■ Data provided:
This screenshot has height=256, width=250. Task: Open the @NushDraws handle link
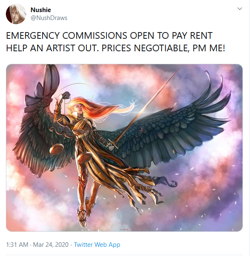coord(49,18)
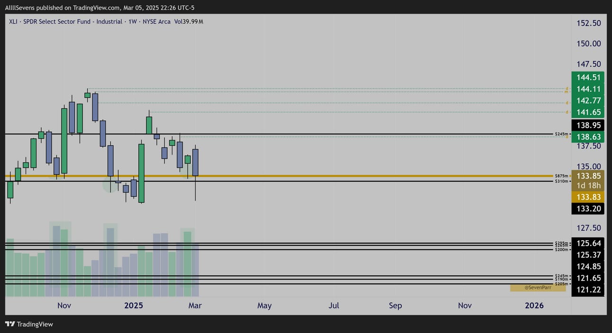Select the 121.22 price tag
The width and height of the screenshot is (612, 333).
pos(588,290)
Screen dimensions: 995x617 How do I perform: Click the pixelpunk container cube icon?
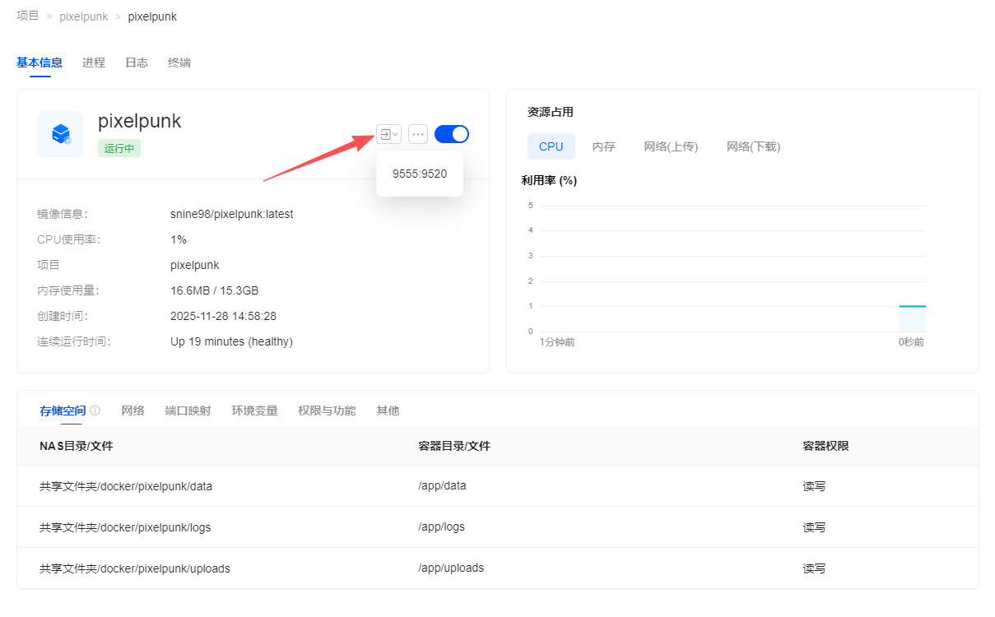[x=60, y=134]
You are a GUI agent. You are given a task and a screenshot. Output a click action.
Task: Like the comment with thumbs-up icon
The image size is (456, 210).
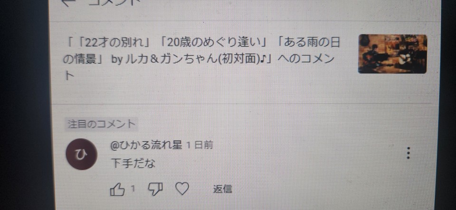[117, 190]
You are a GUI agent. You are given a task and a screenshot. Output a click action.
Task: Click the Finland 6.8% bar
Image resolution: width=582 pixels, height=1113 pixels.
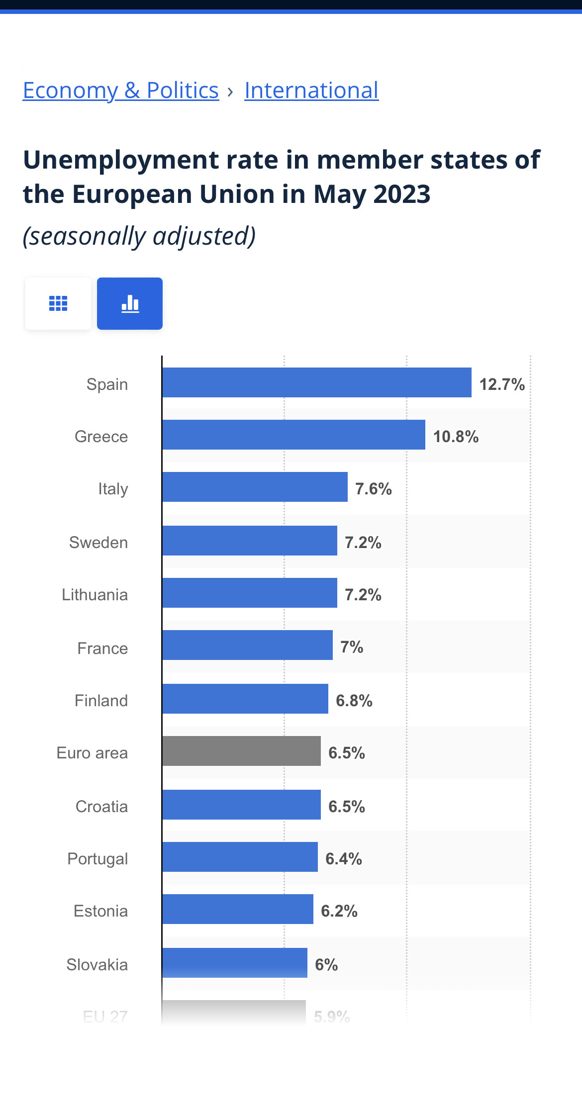click(x=245, y=699)
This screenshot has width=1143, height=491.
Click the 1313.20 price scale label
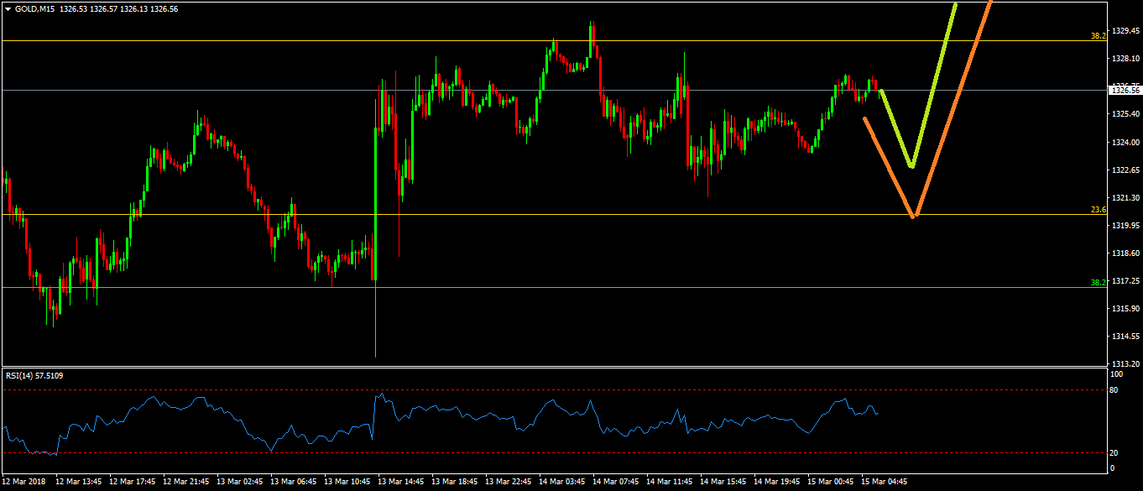click(x=1125, y=364)
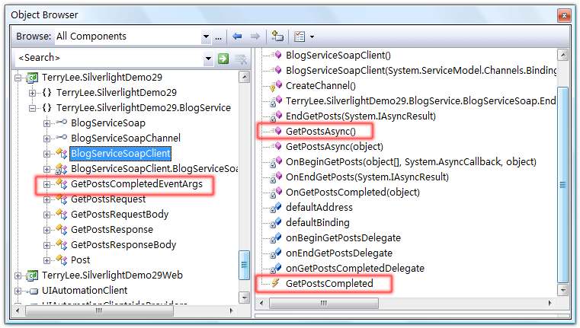Viewport: 580px width, 328px height.
Task: Click the Back navigation arrow
Action: (237, 37)
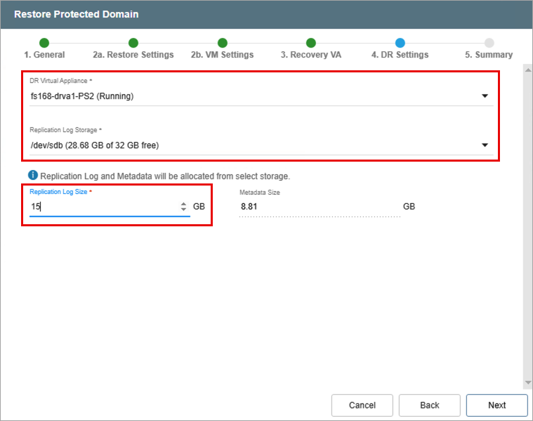Image resolution: width=533 pixels, height=421 pixels.
Task: Click the Recovery VA step circle
Action: [x=311, y=43]

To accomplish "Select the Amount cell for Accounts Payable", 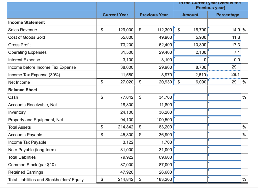I will (190, 135).
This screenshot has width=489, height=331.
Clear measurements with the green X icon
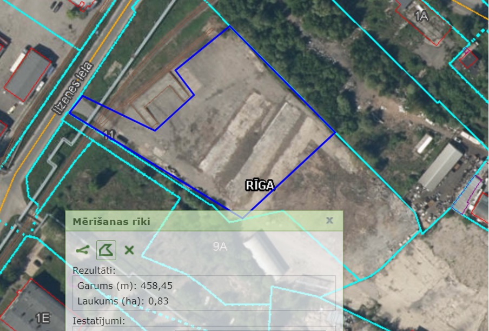tap(129, 250)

■ Task requirements:
Only an exact copy is wanted: the lines from the opening of the material through the line that has "Task: Like the comment with thumbs-up icon", minus any pictures.

■ Your solution:
This screenshot has height=256, width=250. Task: Open the @NushDraws handle link
coord(49,18)
Select the 121.22 price tag
The width and height of the screenshot is (612, 333).
pos(588,290)
Screen dimensions: 995x617 How do I perform: Click the pixelpunk container cube icon?
[x=60, y=134]
You are a GUI agent. You are given a task and a screenshot. Output a click action.
Task: Like the comment with thumbs-up icon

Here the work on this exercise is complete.